The 70,000 direct sellers who were associated with Tupperware are now going online on a digital platform. Each seller has been given a URL, which they can circulate among their peers, through Whatsapp and other social media contacts. When buyers click on the URL, they are taken to the web store of the company, from where they can make the purchase. All promotions and offerings are linked to this URL. Thus, the company delivers the product directly to the consumer, and the sales force gets paid based on their sales, without having to physically step out. 

Even after the pandemic, this mode of selling is likely to still go on. Earlier, these sellers could reach out to only 30-100 households. Through social media, they can reach thousands. Not only do the sellers now make more money, but so does the company too!                                                                

New demand

FabHotels is a famous hotel brand. And while the pandemic closed doors and business avenues for a lot of businesses, it has flung open new gates for FabHotels. The company is now working with state administrations to accommodate suspected patients, as well as those who are quarantined. At the same time, it is generating business from large hospitals, by providing accommodation to their front line workers. Founder and CEO revealed how 450 of their 600 hotels are non-operational right now. Hospitality and travel were the first ones to be hit by the pandemic and will be the last one to recover. Catering to the new demand will help to keep the head above water for some time at least. 

Meanwhile, five star and luxury hotels are doing something unthinkable. They had always dismissed home deliveries of food since it did not suit their status.

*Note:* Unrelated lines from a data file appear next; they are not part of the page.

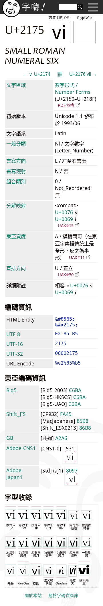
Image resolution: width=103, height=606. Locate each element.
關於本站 (33, 595)
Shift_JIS (16, 414)
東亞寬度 (16, 236)
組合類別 (16, 181)
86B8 (85, 427)
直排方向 (16, 268)
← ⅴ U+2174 (36, 74)
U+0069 (65, 219)
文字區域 (16, 85)
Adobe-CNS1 (21, 448)
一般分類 (16, 143)
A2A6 (61, 438)
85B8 (82, 420)
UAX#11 (77, 257)
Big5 (11, 390)
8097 (72, 470)
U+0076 (66, 212)
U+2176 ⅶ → (83, 74)
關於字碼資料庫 (63, 595)
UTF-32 (14, 353)
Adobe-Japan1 (14, 474)
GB (9, 437)
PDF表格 (66, 105)
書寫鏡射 (16, 171)
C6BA (75, 390)
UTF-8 (13, 334)
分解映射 (16, 205)
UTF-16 (14, 343)
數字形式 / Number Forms (72, 88)
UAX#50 (66, 274)
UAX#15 (66, 225)
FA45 (66, 414)
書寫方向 (16, 160)
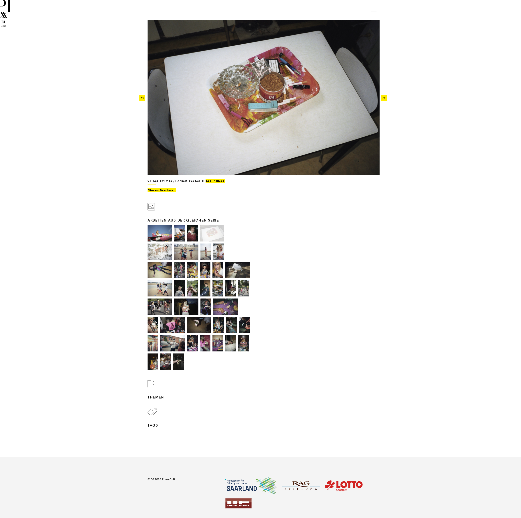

Unlike smaller independent restaurants, they instead offer a unique gastronomical experience that cannot be replicated at home. But now the tide has turned. Even upmarket hotels are now partnering with delivery companies to send home deliveries. 

Difficult times do call for such unexpected measures. A top five star in Gurugram makes around INR 75,000 every weekday through these home deliveries, which can cover at least the salary expenses for the staff. 

Corporates are now looking at potential newer opportunities that are sustainable and will help to prepare for a contraction in the economy. Similarly, many will recalibrate their business models. 

Selling will perhaps never be the same again now!